Zastanawiałem się nad tym chwilę.
-Wiesz nie mam dziś zbytnio humoru. Jakoś tak...
Skrzywiłem się ale po chwili na twarzy samicy zagościł smutek.
-Więc nie idziesz?
Usiadłem i wtedy przypomniałem sobie słowa Naili:,,Don ty na pewno znajdziesz drugą miłość'.' Skąd ona to wiedziała? Bo mnie kochała. Miałem nie iść ale po chwili wziąłem głęboki oddech i szybko powiedziałem:
-No jasne że idę...
Samica uśmiechnęła się, widziałem to. Chwila Akine...no tak dźwięk jesieni. Co jesieni??
-Em...jesteś z watahy jesieni?
-Taa jestem jej alfą.
Uśmiechnęła się szyderczo. Idąc oglądałem jej ciekawe ubarwienie. Biała głowa a po części łapy...czerń, brąz, pomarańcz a na końcu żółć. Ciekawe kolory. Szedłem za nią w ciszy, bez żadnego słowa. Ani mrumru.

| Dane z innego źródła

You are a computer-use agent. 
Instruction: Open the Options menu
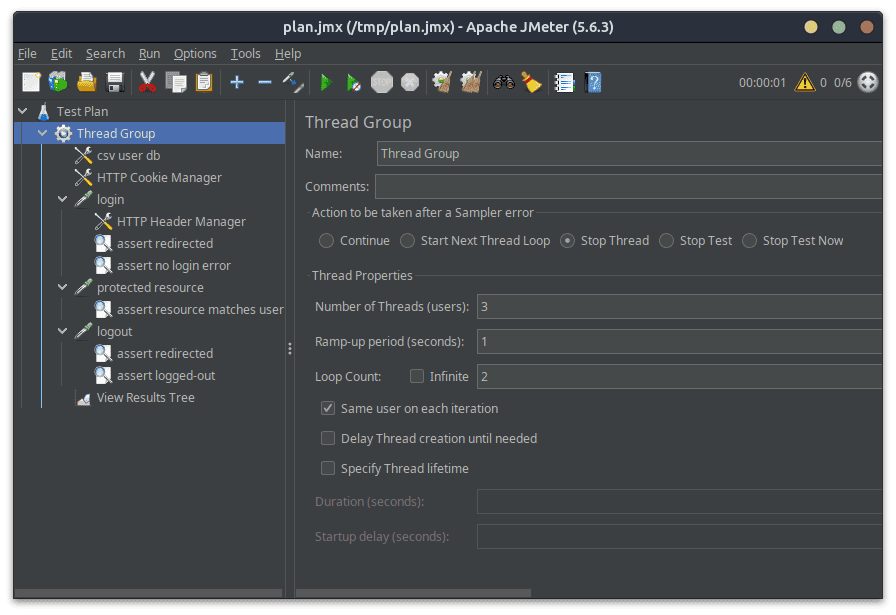(x=195, y=54)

Chciałem przerwać tą głuchą ciszę więc zadałem głupie pytanie (jak dla mnie):
-Ilu członków jest w twojej watasze?
Akine odwróciła się i powiedziała:
-Ze mną trzech.
-Aha.
Znów zapadła cisza. Nie mogłem tego znieść. Usłyszałem dziwny pisk samicy, chciała coś powiedzieć?? Może tak a może nie. Musiałem się wreszcie dowiedzieć gdzie idziemy:
-Akine, czekaj. A tak wo gule to gdzie my idziemy?